REQUIRED WORK:
Each line from the one containing "Task: Select the x-www-form-urlencoded" to the end of the entries below must be restated exactly, and no other line should appear.

PROVIDED DATA:

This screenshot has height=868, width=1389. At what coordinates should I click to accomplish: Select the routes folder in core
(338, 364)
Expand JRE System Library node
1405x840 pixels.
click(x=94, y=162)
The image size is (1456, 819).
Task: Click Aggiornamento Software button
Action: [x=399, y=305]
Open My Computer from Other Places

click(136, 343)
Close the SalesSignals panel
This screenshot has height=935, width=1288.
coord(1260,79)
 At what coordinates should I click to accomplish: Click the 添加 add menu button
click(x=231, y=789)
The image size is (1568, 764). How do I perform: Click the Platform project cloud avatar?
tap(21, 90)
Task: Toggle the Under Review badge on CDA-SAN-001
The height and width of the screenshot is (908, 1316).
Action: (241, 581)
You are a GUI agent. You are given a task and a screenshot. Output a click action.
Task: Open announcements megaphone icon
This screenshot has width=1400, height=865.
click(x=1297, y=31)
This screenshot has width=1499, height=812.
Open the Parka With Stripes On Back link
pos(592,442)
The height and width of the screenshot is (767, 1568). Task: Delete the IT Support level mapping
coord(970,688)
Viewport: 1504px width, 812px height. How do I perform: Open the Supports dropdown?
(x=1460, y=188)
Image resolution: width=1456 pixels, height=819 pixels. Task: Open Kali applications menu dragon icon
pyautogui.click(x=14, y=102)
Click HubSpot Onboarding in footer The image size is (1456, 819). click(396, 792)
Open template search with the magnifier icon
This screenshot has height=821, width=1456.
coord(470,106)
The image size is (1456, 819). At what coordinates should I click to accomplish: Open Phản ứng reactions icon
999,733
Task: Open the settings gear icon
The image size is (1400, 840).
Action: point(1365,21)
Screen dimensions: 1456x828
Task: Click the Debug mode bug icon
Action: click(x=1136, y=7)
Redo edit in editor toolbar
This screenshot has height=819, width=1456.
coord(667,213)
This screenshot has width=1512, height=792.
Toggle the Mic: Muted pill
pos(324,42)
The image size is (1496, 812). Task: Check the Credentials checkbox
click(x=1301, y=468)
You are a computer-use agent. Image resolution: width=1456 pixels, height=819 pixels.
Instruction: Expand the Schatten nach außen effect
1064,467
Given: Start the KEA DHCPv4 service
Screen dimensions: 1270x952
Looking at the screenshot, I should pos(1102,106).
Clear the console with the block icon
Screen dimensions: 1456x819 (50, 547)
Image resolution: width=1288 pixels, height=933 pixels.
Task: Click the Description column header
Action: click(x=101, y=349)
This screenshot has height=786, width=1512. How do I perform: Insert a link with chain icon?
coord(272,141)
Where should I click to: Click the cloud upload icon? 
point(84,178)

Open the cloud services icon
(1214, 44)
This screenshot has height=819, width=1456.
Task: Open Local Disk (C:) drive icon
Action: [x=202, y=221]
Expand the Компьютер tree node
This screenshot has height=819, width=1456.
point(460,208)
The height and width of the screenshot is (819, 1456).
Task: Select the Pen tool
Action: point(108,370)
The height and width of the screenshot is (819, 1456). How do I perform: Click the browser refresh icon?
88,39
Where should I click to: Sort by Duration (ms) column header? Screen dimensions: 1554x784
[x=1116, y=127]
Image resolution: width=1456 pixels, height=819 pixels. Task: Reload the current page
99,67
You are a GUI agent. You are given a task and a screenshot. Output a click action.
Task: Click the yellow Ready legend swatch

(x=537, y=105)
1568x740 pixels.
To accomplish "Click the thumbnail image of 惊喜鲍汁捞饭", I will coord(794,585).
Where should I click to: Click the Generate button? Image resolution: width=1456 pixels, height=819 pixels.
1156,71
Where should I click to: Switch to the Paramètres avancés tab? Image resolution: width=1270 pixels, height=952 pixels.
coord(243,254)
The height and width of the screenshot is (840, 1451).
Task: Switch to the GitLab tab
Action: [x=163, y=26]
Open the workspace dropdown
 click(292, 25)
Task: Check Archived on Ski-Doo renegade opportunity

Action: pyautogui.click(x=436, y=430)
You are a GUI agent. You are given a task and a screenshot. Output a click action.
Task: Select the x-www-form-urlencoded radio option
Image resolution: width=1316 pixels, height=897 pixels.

ANSWER TO THIS EXERCISE:
Task: Select the x-www-form-urlencoded radio option
Image resolution: width=1316 pixels, height=897 pixels.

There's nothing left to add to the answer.